Founding Generation Summer Internship for Undergraduates Guidelines

The International Congress of Infant Studies (ICIS) is offering a limited number of grants of up to $4,000 to support undergraduate student research in infancy science during the summer of 2021.

The fellowships will fund research with a mentor at an institution other than the student’s own.  The student applicant should submit proposals after they have corresponded with their prospective summer mentor to develop a plan. In most instances, students will work on an ongoing project in the lab of the mentor to ensure productivity and efficiency. However, a student who has a research question that fits with the expertise of the sponsoring faculty member can approach the faculty member with the idea, and work on this identified project if the mentor approves.

Students are expected to work approximately 20 hours per week for 8 weeks.  A stipend of $2400 can be requested to offset lost wages at $15 per hour.  Other expenses (e.g., transportation, internet hotspot, food) can be included in the proposal, up to a total budget of $4000.  Receipts will be required for reimbursement of all non-stipend expenditures.

Key Dates

Sponsor interest deadline – February 15

Sponsors listed on website -mid-February

Student application deadline – March 21

Announcement of awardees – Beginning of April

Students will present their work in the form of a flashtalk at a virtual symposium in early fall of 2021.  Students are also encouraged to submit their work to the International Conference on Infant Studies to be held in Ottawa, Canada, in July 2022, and they may be able to apply for travel support.

Applications are reviewed by members of the ICIS undergraduate committee.  Preference will be given to students from underrepresented groups; first generation to attend college; and to students who would not be able to devote a full summer to research without the funding.

Applications

The proposal should include a description of the project, including the following:

  1. research question and methods;
  2. anticipated roles to be played by the student, and anticipated products/outcomes;
  3. student preparation for this work (course work, related experience);
  4. an explanation of how the project will benefit the applicant academically, personally, and/or professionally; and
  5. indication of financial need.

Proposals should be no more than three 8.5”x11” pages, double-spaced, using 12-point Times or Times New Roman font, with 1 inch margins.

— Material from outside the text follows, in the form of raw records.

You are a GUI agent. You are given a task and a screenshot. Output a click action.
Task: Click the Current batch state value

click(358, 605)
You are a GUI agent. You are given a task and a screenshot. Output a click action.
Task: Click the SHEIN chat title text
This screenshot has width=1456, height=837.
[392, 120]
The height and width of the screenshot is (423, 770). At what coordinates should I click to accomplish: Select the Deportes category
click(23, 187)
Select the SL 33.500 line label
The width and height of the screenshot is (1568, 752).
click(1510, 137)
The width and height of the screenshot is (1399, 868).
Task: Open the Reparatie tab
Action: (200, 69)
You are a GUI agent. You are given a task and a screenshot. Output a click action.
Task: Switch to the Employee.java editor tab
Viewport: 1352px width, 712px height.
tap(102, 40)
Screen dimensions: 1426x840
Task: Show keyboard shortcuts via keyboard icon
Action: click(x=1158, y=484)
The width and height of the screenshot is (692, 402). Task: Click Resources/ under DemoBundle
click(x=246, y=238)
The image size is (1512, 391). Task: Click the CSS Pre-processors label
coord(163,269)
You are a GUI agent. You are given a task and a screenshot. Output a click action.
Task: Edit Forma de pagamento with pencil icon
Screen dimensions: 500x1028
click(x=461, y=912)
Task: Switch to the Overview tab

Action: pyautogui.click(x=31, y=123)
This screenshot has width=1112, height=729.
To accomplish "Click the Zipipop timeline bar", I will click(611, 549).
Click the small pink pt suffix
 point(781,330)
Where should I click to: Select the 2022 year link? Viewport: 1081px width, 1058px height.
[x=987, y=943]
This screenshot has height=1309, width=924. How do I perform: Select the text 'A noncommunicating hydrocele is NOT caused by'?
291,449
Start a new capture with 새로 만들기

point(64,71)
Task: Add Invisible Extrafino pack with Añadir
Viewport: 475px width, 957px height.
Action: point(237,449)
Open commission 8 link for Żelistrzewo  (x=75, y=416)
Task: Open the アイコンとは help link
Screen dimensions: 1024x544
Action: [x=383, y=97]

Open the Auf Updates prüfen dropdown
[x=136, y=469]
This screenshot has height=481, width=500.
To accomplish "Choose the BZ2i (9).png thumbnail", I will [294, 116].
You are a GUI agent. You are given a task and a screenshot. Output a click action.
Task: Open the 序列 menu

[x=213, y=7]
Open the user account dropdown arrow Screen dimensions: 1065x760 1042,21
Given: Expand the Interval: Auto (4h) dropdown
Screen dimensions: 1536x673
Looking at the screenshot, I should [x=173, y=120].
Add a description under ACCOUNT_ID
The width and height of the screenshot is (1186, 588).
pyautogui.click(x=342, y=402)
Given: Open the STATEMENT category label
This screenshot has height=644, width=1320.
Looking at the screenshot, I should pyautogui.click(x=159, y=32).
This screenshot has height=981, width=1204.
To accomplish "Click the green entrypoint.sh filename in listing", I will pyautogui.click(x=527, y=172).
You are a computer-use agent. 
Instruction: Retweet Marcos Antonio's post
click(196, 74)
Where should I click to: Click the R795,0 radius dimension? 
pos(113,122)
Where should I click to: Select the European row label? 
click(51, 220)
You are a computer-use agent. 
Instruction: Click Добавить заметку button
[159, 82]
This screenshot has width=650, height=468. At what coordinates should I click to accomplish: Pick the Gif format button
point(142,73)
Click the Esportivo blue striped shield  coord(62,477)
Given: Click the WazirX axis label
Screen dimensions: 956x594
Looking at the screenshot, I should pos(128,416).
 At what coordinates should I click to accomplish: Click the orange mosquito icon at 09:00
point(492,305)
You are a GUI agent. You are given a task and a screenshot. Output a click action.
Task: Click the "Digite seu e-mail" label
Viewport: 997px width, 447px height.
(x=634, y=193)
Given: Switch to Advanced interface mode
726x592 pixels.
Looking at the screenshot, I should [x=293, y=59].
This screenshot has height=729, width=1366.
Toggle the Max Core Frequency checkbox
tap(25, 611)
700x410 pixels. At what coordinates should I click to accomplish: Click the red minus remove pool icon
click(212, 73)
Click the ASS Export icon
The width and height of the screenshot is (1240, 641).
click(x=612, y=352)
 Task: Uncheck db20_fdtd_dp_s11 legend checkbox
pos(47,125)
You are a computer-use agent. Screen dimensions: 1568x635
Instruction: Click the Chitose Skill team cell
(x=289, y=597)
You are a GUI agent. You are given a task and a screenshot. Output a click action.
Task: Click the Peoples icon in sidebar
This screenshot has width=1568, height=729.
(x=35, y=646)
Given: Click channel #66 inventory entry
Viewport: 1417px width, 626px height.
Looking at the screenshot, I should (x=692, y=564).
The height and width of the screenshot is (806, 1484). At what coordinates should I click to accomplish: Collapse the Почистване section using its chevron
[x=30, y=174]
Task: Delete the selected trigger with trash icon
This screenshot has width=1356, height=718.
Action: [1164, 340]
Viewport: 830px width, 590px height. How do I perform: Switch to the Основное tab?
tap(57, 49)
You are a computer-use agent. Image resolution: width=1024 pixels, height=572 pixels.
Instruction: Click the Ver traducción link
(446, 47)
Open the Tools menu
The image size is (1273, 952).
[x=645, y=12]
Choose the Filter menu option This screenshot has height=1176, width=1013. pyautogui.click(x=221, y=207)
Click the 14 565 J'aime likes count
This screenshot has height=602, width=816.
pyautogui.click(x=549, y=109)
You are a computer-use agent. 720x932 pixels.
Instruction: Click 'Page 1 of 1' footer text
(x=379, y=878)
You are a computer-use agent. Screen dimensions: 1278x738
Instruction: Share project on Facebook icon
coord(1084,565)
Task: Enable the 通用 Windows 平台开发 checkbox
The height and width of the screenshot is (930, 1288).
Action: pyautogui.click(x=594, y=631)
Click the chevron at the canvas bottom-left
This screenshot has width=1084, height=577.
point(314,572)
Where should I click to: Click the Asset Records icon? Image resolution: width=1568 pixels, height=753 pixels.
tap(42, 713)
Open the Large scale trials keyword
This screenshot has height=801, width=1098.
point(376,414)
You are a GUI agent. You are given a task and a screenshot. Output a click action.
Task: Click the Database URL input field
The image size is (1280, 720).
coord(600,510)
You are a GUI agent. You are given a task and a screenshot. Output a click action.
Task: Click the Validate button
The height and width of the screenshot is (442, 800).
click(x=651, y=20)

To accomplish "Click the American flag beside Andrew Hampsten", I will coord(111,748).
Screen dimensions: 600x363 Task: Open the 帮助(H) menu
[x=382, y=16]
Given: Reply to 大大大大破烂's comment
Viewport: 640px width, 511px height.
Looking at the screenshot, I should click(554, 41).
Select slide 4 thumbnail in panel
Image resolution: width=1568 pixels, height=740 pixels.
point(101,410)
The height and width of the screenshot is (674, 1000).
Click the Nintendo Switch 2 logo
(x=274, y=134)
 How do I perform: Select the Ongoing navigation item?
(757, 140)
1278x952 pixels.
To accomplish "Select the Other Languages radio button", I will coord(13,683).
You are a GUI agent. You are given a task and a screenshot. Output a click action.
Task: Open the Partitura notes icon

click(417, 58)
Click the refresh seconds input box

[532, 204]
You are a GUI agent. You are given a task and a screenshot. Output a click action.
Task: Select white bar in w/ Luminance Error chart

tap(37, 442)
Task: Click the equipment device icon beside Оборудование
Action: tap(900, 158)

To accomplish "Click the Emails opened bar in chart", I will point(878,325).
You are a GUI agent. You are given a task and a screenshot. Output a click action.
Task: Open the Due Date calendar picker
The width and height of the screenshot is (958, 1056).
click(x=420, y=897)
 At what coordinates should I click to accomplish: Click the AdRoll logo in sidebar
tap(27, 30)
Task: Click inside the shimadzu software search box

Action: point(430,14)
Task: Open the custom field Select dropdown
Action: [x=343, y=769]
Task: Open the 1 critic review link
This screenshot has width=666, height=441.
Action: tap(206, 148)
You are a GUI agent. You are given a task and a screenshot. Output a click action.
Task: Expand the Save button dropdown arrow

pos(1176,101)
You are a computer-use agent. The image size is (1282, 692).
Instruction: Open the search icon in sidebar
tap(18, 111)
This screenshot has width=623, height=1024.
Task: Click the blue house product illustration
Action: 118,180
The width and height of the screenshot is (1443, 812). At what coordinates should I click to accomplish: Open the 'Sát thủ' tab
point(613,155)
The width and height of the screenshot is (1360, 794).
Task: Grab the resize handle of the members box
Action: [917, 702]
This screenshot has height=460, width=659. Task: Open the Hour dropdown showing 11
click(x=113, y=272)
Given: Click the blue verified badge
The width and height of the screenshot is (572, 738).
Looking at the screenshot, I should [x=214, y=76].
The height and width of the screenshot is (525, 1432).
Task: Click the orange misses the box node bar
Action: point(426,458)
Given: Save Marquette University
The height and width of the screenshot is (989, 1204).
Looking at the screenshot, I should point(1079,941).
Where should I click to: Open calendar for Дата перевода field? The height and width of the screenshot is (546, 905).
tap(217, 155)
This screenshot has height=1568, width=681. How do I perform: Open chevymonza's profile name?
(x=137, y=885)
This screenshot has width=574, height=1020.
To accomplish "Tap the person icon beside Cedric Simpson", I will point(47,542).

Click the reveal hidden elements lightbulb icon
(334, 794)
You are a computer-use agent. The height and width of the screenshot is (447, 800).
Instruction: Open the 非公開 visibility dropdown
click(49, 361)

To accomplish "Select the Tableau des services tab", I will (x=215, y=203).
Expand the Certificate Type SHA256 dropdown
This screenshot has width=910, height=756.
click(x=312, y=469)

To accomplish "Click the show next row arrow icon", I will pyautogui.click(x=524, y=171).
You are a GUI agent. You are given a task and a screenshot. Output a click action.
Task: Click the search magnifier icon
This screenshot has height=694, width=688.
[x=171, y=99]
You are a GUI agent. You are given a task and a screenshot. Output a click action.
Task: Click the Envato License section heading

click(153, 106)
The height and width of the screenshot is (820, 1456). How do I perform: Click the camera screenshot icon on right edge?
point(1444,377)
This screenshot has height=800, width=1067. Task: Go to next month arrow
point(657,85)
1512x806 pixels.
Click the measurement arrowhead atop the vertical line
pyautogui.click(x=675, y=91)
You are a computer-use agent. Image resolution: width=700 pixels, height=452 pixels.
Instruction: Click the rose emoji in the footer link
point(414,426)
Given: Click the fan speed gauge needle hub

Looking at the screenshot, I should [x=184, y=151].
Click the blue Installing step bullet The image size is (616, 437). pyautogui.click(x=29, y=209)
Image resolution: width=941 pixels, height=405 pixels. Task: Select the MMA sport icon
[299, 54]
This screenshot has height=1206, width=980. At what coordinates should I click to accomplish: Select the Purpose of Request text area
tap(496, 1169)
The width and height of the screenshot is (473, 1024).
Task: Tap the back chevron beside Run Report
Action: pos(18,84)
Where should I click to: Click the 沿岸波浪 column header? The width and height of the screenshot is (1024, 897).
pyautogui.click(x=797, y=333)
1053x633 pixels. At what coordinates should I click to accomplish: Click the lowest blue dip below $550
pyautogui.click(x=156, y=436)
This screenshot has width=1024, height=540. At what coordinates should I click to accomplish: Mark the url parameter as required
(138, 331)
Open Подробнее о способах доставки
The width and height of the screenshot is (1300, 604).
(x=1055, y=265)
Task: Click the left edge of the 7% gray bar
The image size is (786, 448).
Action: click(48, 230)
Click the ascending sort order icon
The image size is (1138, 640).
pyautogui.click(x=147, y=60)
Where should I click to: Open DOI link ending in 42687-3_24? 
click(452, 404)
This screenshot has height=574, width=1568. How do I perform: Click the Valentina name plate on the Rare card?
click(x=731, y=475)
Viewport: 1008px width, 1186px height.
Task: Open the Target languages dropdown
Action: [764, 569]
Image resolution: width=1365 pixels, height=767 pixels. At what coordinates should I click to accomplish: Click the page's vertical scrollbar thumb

In addition to the proposal, applications should include the following supporting materials:

  • Information page (see template at the end of this application)
  • A current resume
  • An unofficial transcript (a screen shot is fine)
  • An accurate, detailed budget proposal itemizing projected expenses and furnishing a rationale for expenditures.
    • Budgets can include stipends of up to $2400 to offset lost wages.
    • For students participating remotely, this budget is likely to include only the stipend. However, other legitimate expenses, such as internet hotspots or purchase of research materials may be included.
    • For students participating in person, travel, food and lodging are typical expenses.

Students should submit their proposal and supporting materials as a single pdf.  They should also arrange for a letter of recommendation from a faculty member at their own institution, and a letter of support from their prospective summer mentor.

Submissions are due by end of day March 21st

Letter of Recommendation

Students should request a letter of recommendation from a faculty member at the college or university they are attending.  These letters are typically written by a faculty member who has had the student in a class or has otherwise worked with them, and should speak to the student’s academic performance, responsibility, initiative, motivation, and interest in infancy research.

Letter of Support

Students should request a letter of support from the faculty member with whom they wish to work during the summer.  These are not recommendation letters, but instead should include the following:

  • The role the student will play in the lab or on the specific project.
  • The faculty member’s willingness to support this student and the work.
  • The faculty member’s plan for mentoring the student both in developing research skills and regarding preparation for graduate school.
  • How the faculty member will facilitate the student’s integration into the larger lab/campus community.
  • Confirmation of the faculty member’s willingness to help the student prepare an abstract to ICIS 2022 and the poster/presentation, if accepted.
  • Confirmation of the faculty member’s status as a member of ICIS.
  • Confirmation that the work to be done has been, or expectation that the work will be, approved by the host institution’s Institutional Review Board before the student begins.
  • Should the faculty member have matching funds to support the student, please indicate the amount available in the letter.  The availability of matching funds WILL NOT impact the selection but will aid ICIS in determining if additional students can be supported.

Project Completion

 

  • Students will present a 5-minute talk regarding their project at a symposium attended by ICIS leadership, undergraduate committee members, other fellows and mentors, and others. The date of this symposium is yet to be determined, but is tentatively scheduled for September 2021.
  • By September 15, 2021, grant recipients are required to submit documentation of all expenses paid for by the grant. The expense report should contain receipts documenting expenditures. For purchases, the report must document both what was purchased and, if applicable, the amount. Students will be expected to return funds whose use cannot be documented.
  • Students/faculty are strongly encouraged to submit the outcomes of this research to the 2022 ICIS meeting.